If you’ve been a reader for very long, you might have noticed that I’m not a huge fan of the exchange traded fund Spidershares Gold Trust (NYSE: GLD). Each share of this ETF corresponds to 1/10 of an ounce of gold, kept in the fund’s vault in London.

I should point out up front: I’m both long-term and short-term bullish on gold prices. I think as long as governments around the world treat their currencies like their own private piggy banks to inflate at will, gold will remain a good place to put your money.

So why don’t I like GLD? I’ve glossed over these reasons before, but I think you deserve the benefit of some research and facts before you put my theories into practice in your own portfolio.

But first, all of my reasoning assumes that you are bullish on gold. If you’re not bullish on gold, please PLEASE drop me an email at editorial@resourceprospector.com and tell me why.

Okay, back to why I don’t like GLD.

As I said in my March 30th issue of the Resource Prospector:

“As someone who personally owns physical gold, I can’t understand why gold investors would be interested in owning GLD. It offers none of the benefits of owning physical gold, and none of the upside of buying a gold security.

Having physical gold in your possession is a security blanket; it protects your bottom dollars from the eventuality of a currency crisis. But having it in a vault in London won’t do you any good in that event.

Buying a gold security, like a junior miner, explorer, royalty trust or refiner gives you the potential to multiply gains made in the price of gold. But GLD only barely keeps pace. It will never multiply gains made in gold unless you want to trade GLD options.”

So I made some pretty big claims for traditional gold securities, but where’s the proof?

I’m a big believer that pictures speak louder than words, so I’ve plotted GLD’s chart right alongside the chart of one of the gold holdings in the Global Commodity Investing portfolio.

As you can see below, since GLD’s inception in late 2004, it’s gone up about 150%. That’s not bad. But look at what happened to the gold stock:


Our gold stock rose more than 500% during the same period that GLD only went up 150%.

But it’s even worse for GLD holders. Unlike traditional stocks and securities, capital gains in GLD are taxed like physical gold: as a collectible. That means a 28% ding on your gains instead of the 15% tax on long term stock gains.

My point is simple: if you want the safety of gold, buy the physical stuff and put it somewhere safe – and close at hand. Buy from a reputable vendor that offers a buy-back guarantee. I’ve used both Blanchards and kitco. I have no affiliation with these vendors - I’ve just bought products from both of them, and have been satisfied with their service.
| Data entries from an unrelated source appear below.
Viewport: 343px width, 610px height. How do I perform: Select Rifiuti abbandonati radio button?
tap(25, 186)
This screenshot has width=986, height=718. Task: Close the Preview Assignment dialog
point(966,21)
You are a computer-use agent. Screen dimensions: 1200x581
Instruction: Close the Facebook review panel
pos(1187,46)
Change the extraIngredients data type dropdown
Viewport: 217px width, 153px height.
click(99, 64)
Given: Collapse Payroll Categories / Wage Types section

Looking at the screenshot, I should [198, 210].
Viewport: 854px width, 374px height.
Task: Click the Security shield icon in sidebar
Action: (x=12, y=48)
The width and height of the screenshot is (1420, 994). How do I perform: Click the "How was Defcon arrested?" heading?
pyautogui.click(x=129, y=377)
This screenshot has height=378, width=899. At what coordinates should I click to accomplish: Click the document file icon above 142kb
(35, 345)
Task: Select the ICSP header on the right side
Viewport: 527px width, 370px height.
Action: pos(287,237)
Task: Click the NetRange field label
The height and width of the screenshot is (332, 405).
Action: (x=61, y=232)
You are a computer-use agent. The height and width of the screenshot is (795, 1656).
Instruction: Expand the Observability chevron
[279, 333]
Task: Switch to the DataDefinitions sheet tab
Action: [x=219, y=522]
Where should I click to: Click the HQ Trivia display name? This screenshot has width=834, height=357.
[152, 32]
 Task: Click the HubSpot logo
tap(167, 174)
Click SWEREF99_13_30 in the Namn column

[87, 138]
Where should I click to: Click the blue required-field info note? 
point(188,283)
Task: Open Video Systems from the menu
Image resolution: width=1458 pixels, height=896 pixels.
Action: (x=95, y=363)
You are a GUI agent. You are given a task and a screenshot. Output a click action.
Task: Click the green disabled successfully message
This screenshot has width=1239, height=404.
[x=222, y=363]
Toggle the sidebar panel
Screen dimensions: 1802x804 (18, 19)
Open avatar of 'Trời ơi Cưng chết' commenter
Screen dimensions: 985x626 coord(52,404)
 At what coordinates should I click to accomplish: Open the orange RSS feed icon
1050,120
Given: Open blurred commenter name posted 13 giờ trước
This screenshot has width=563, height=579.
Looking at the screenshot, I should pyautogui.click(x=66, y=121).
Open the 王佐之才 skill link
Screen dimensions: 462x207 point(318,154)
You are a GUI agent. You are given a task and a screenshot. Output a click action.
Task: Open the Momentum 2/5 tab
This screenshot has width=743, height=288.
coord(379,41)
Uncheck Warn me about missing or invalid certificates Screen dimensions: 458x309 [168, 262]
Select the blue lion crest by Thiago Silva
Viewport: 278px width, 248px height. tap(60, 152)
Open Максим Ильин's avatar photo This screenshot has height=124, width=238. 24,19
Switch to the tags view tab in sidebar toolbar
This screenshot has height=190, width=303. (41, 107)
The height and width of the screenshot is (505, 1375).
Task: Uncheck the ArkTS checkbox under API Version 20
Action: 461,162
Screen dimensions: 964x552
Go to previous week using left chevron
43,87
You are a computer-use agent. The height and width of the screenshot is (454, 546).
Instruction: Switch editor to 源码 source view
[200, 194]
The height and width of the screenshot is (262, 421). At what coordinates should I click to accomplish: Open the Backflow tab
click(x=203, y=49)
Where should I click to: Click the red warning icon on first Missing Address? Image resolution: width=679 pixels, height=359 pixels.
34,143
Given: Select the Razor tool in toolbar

I should emphasize: I don’t think anyone will get rich just by buying physical gold.
The reason we buy gold is for security. We can only realistically hope that gold will stay one step ahead of inflation.

But if you want to get rich investing because you believe in higher gold prices, you should buy a gold security with the chance to multiply gains in gold.

Companies like the one in the chart above have the ability to multiply gold’s gains for a simple reason: mining gold is extremely difficult, so these companies can typically buy land for much, much less than the value of the gold in the ground.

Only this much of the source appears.